━━ Provided text

Sleeping with the fishes

Scientists already knew that zebrafish could sleep simply from watching their behavior. But the gold standard to study sleep is using physiology, Franken says.

Lead author Louis C. Leung, a neuroscientist at Stanford University, built the microscope responsible for the complex imaging done for the study. Most body activity is choreographed by an intricate network of nerve cells, or neurons. When neurons are active, calcium levels rise inside, so researchers genetically engineered the zebrafish to include a protein that would flash fluorescent green when it detected calcium, indicating an area of the body is active.

Then, the real work began. The team focused on zebrafish that were just two weeks old, because the fish are transparent at this age. This allowed the researchers to observe the brain and other activity inside the body without cutting into the animal or implanting electrodes, Leung says.

They immobilized the tiny fish by plopping it in a gelatin-like substance under the microscope and then started looking at key physiological components: brain activity, heart rate, muscle activity, and eye movement.

━━━━
━━ Listed entries

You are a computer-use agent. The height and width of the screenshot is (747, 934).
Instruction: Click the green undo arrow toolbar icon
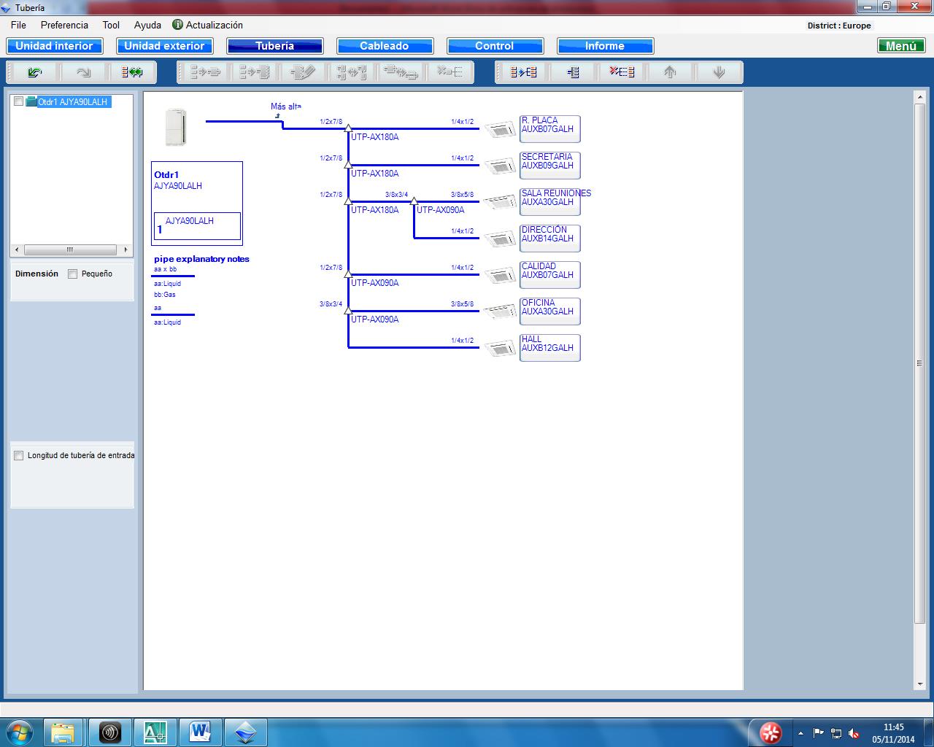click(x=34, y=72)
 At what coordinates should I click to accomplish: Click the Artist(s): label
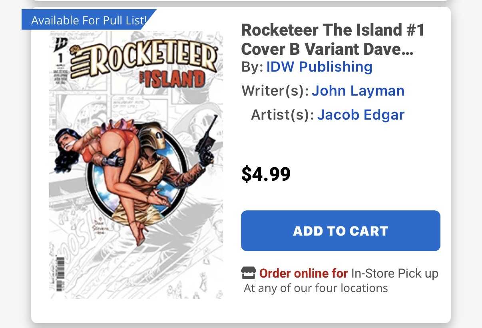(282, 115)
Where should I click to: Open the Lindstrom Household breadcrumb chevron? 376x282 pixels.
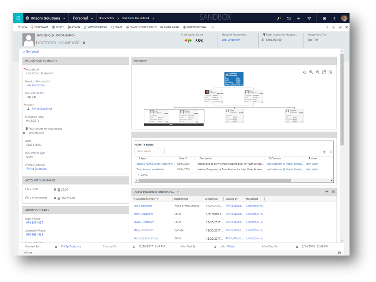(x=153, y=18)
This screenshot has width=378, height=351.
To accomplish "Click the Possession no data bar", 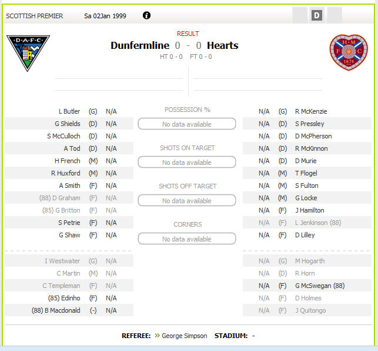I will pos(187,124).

━━━━
━━ Listed entries

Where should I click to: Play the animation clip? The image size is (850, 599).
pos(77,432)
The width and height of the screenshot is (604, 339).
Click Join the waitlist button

━━━━
━━ Listed entries

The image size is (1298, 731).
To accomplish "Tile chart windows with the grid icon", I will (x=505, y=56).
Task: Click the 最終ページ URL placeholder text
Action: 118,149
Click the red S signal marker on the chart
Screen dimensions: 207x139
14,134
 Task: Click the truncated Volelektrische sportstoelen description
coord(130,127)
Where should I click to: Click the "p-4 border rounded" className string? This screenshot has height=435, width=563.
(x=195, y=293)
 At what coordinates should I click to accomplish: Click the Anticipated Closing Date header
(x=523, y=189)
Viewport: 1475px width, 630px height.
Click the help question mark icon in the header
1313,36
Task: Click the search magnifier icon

━━━━

→ To do:
1) According to the zebrafish sleep text, why did the team focus on two-week-old zebrafish?
2) Please copy out the part of the zebrafish sleep text starting at "Sleeping with the" and ending at "physiology, Franken says.".
3) Continue the zebrafish sleep text from its last sentence.
The entries come from a separate source.

→ Expected outputs:
1) At that age the fish are transparent.

2)
Sleeping with the fishes

Scientists already knew that zebrafish could sleep simply from watching their behavior. But the gold standard to study sleep is using physiology, Franken says.

3)
Almost immediately, the patterns of active and nonactive neurons started to stand out, revealing the “fingerprint” of activity similar to REM and non-REM sleep cycles.

“It just about took my breath away,” Leung says.

To confirm the activity patterns were really sleep, the researchers then prevented the fish from taking “naps,” creating some very sleepy fish. When they tested the sleep-deprived fish, they found the same neuronal patterns, but more of them. In addition, when the fish were in a non-REM-like state, their heart rates halved and body muscles relaxed.

Compared to the sleeping states, the awake brain in the zebrafish was very noisy, with chaotically flashing neurons, Leung says.

A sleepy common ancestor

For many organisms, environmental factors like temperature influence the duration and intensity of sleeping—humans sleep longer in cooler temperatures, for instance. Mammals have to thermoregulate, adjusting their own body temperatures to stay warm or to cool off, and thermoregulation has long been associated with sleep. But because the zebrafish sleep state is similar to ours, it suggests this type of sleep existed before the rise of thermoregulation, the team argues.

However, it’s hard to relate the results of this study to mammals, because there is so much evolutionary time between them and fish, says Jerry Siegel, a sleep scientist at University of California in Los Angeles. Sleep is almost ubiquitous among animals, he acknowledges, but it varies a lot in mammals.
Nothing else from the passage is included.